On Dec 18, 2013, at 8:50 AM, Richard Shaw <hobbes1...@gmail.com> wrote:
> 
> This makes even less sense for a laptop, but lets look at a desktop 
> situation. Sure you could add a second disk, add it to your volume group, add 
> space to your LV, and resize your filesystem to use it. One problem though, 
> you've created another point of failure for your FS (two disks) without 
> getting anything in exchange.

Yes, I agree it's a problem short of a way to mitigate the (inevitable) failure 
of one of the disks and hence any file system that uses all or part of a failed 
PV.

> It's not striped (you can do LV striping, but that's another discussion 
> altogether), it's not mirrored, there's no parity. So why do it?

pvmove is a pretty cool way to move every LV, online, to a new PV. But I agree 
LVM is overly complicated for such hypothetical benefits. Benefits that assume 
more knowledge on the part of the typical user than is true. It's much simpler 
to just backup, and restore to a new bigger disk, than to learn various LVM 
commands.

For what it's worth, LVM2 supports its own raid0, 1, 5 and 6. Those raid levels 
are LV attributes.

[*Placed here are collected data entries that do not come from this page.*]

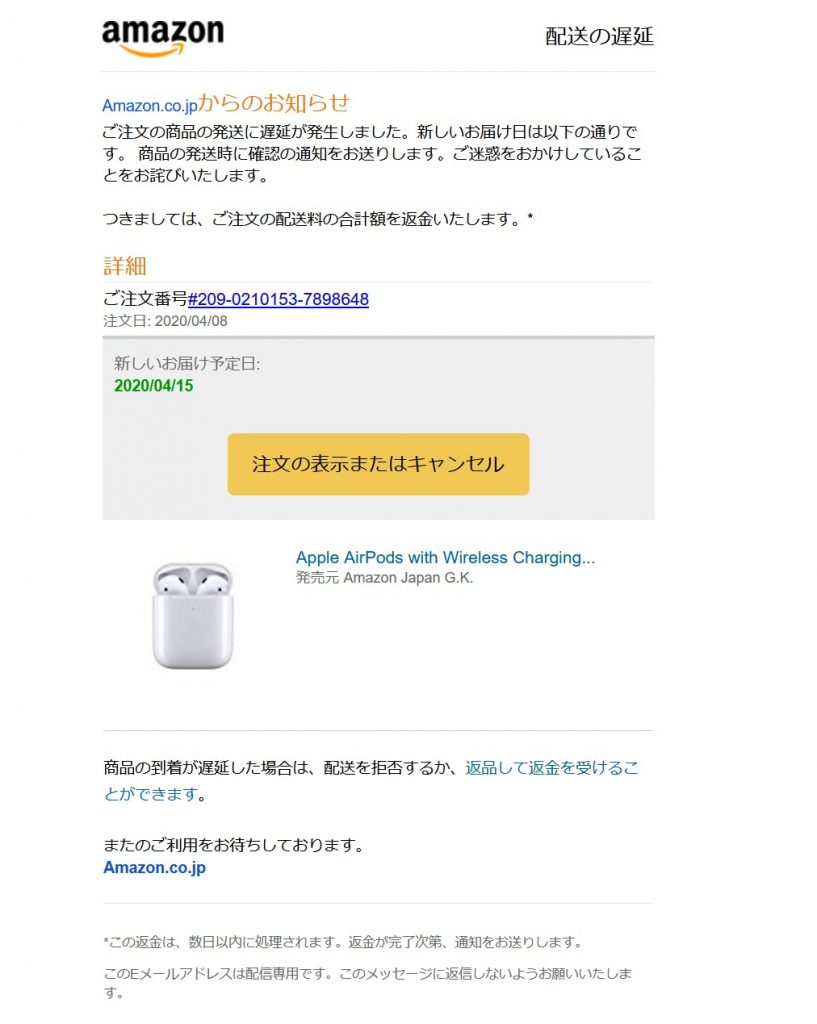Click the green 2020/04/15 delivery date
The image size is (817, 1024).
click(x=153, y=386)
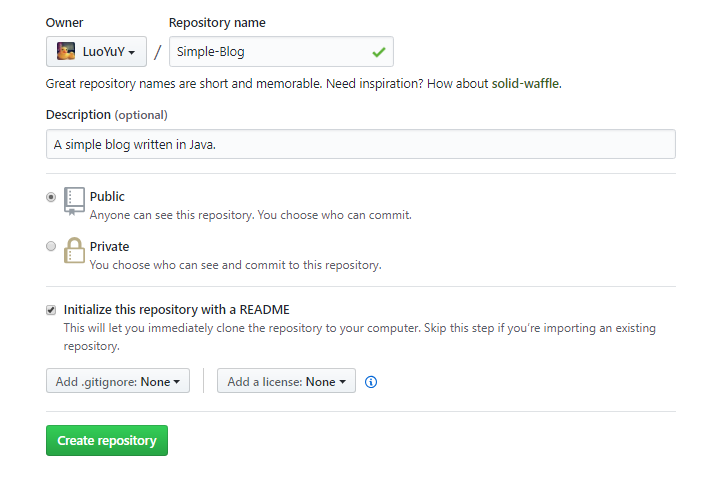This screenshot has width=723, height=486.
Task: Click the Public repository book icon
Action: [x=74, y=201]
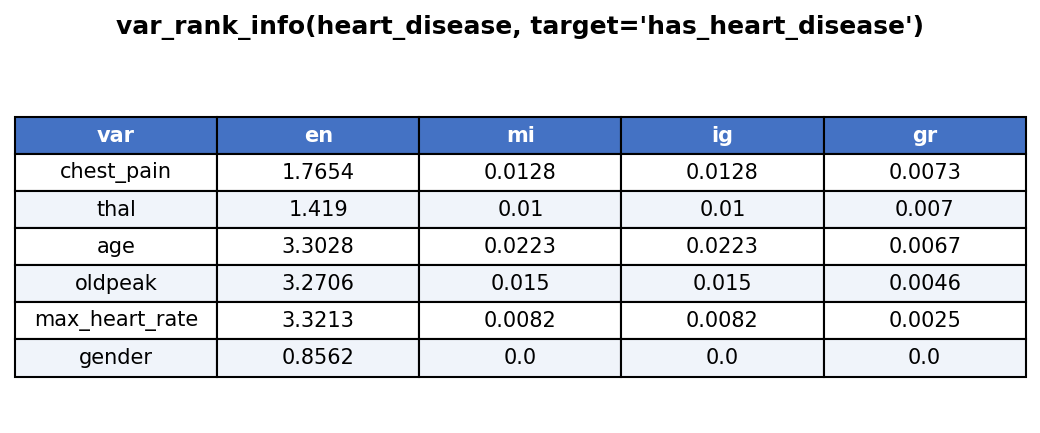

So instead of configuring different raid levels by using 
disk partitions, and the ensuing near impossibility (or madness) of resizing 
them should it be needed, this can be done on a per LV basis from a single VG. 
It's "simpler" in that there's one less layer to deal with, however it means 
learning totally new vernacular and monitoring methods which itself isn't 
exactly simple.

> In a server/enterprise setting I think it makes a lot more sense where you're 
> likely to need to use LVM to span across multiple raid arrays, SANs, etc.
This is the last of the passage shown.